Another issue is with the way you are benchmarking the code:

Your parallel task:

void test() {
    int j = 0;
    for (int i = 0; i < 100000; i++) {
        // do something to kill time...
        j++; <---- Not enough work done in parallel 
    }
};

In the sequential version the compiler can easily deduct that j = 100000 - 1;. Moreover, because you are not doing anything with that value (i.e., j) the compiler can actually optimized the entire call to the test() function away. Hence, as pointed out in the comments:

Your test loop doesn't really do anything, so the compiler might be removing it. Then the time you get would be mostly the time spent creating threads. – 1201ProgramAlarm

and

The test function should return the value and your code should print it somewhere. AS @1201ProgramAlarm has said, the compiler might detect that you're just wasting compute time and remove the loop. – Michael Klemm

Furthermore, instead of having the following block of code:

// 2 threads
startTime = chrono::high_resolution_clock::now();
#pragma omp parallel for num_threads(2)
for (int i = 0; i < 100000; i++) {
    test();
}
endTime = chrono::high_resolution_clock::now();
diff = endTime - startTime;
cout << "2 threads cost time: " << diff.count() << endl;

replicated a bunch of times, it would have been better to have it a single time and change the number of threads using the environment variable OMP_NUM_THREADS from the outside.

Regarding your update:

for (int k = 0; k < layer->map_count; k++) {
        for (int i = 0; i < map_h; i++) {
            for (int j = 0; j < map_w; j++) {
                double max_value = prev_layer->map[k].data[2*i*upmap_w + 2*j];
                for (int n = 2*i; n < 2*(i + 1); n++) {
                    #pragma omp parallel for
                    for (int m = 2*j; m < 2*(j + 1); m++) {
                         #pragma omp critical
                        max_value = MAX(max_value, prev_layer->map[k].data[n*upmap_w + m]);
                    }
                }
                layer->map[k].data[i*map_w + j] = activation_func::tan_h(max_value);
            }
        }
    }

that critical section is basically making the code sequential. Actually even worse than sequential because there is the additional overhead of the locking mechanism.

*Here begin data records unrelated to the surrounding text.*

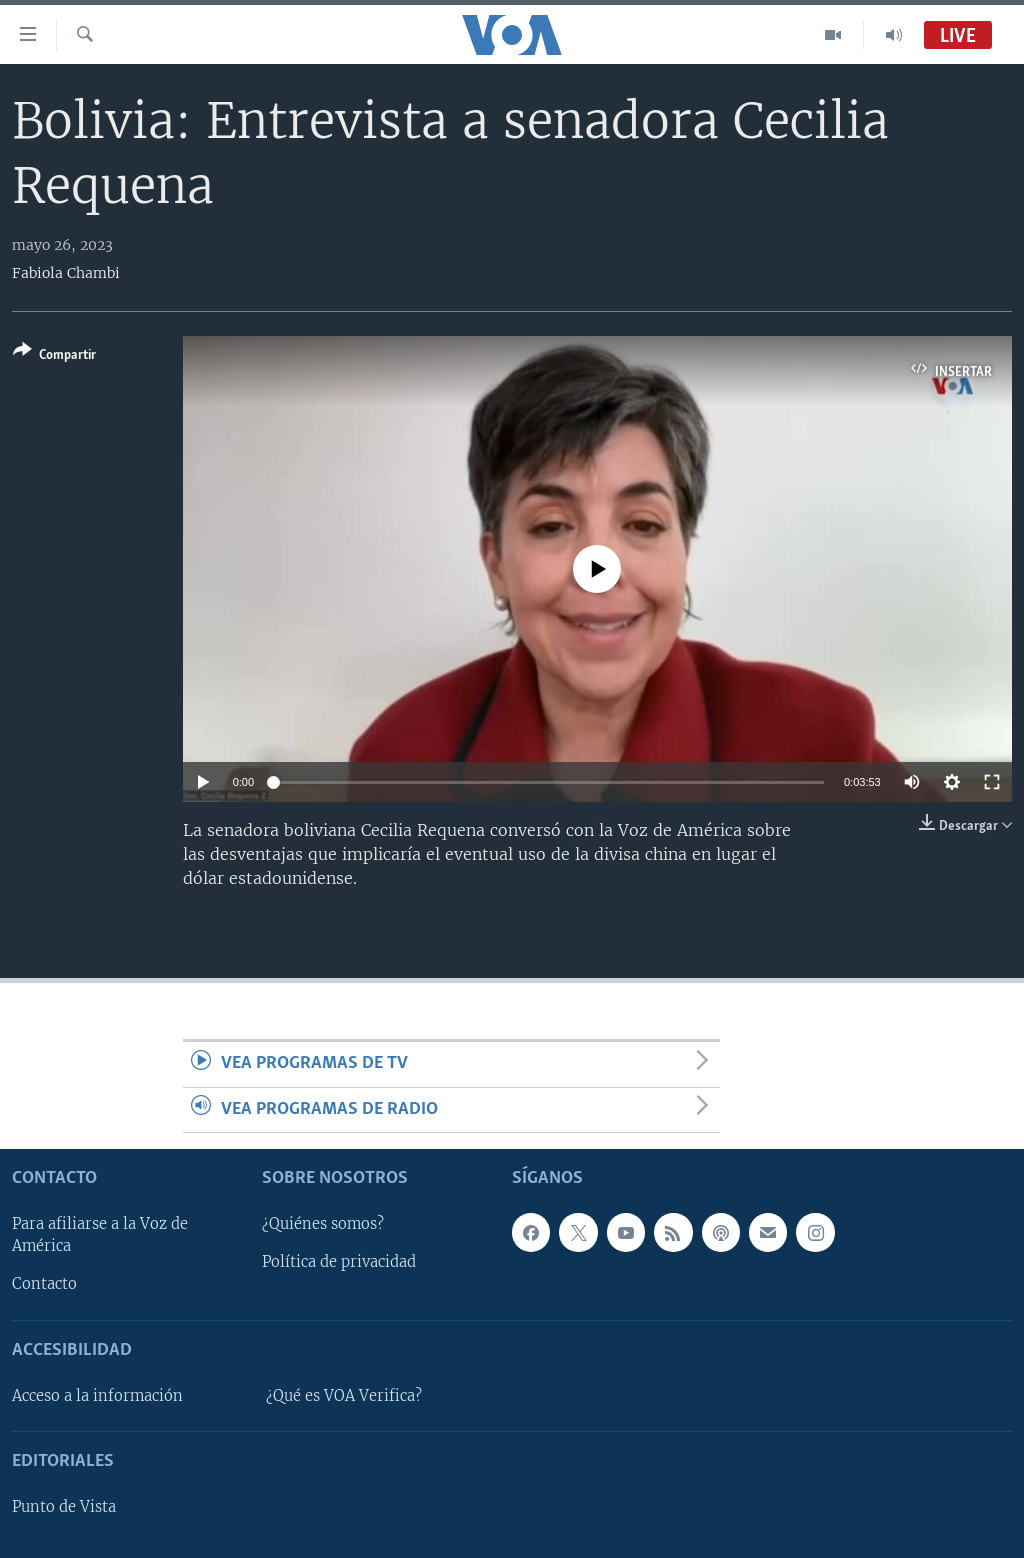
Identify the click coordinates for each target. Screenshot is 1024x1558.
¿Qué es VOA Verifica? (344, 1396)
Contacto (44, 1284)
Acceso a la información (97, 1396)
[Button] (54, 356)
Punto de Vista (64, 1507)
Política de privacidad (339, 1262)
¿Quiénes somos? (323, 1224)
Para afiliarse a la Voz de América (100, 1235)
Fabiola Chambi (66, 273)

Instead of #pragma omp critical you should use the OpenMP reduce, which is exactly meant for this kind of situations. Moreover, you can try to parallelize the for (int n = 2*i; n < 2*(i + 1); n++) instead:

for (int k = 0; k < layer->map_count; k++) {
        for (int i = 0; i < map_h; i++) {
            for (int j = 0; j < map_w; j++) {
                double max_value = prev_layer->map[k].data[2*i*upmap_w + 2*j];
                #pragma omp parallel for reduction(max: max_value)
                for (int n = 2*i; n < 2*(i + 1); n++) {
                    for (int m = 2*j; m < 2*(j + 1); m++) {
                        max_value = MAX(max_value, prev_layer->map[k].data[n*upmap_w + m]);
                    }
                }
                layer->map[k].data[i*map_w + j] = activation_func::tan_h(max_value);
            }
        }
    }

A side note, personally, and don't take it in the wrong way, but I think you should spend more time learning first the basics of multithreading and OpenMP before trying to blindly parallelize code.
Please, don't keep adding updates to the original question, with newer question. Just create a new question instead.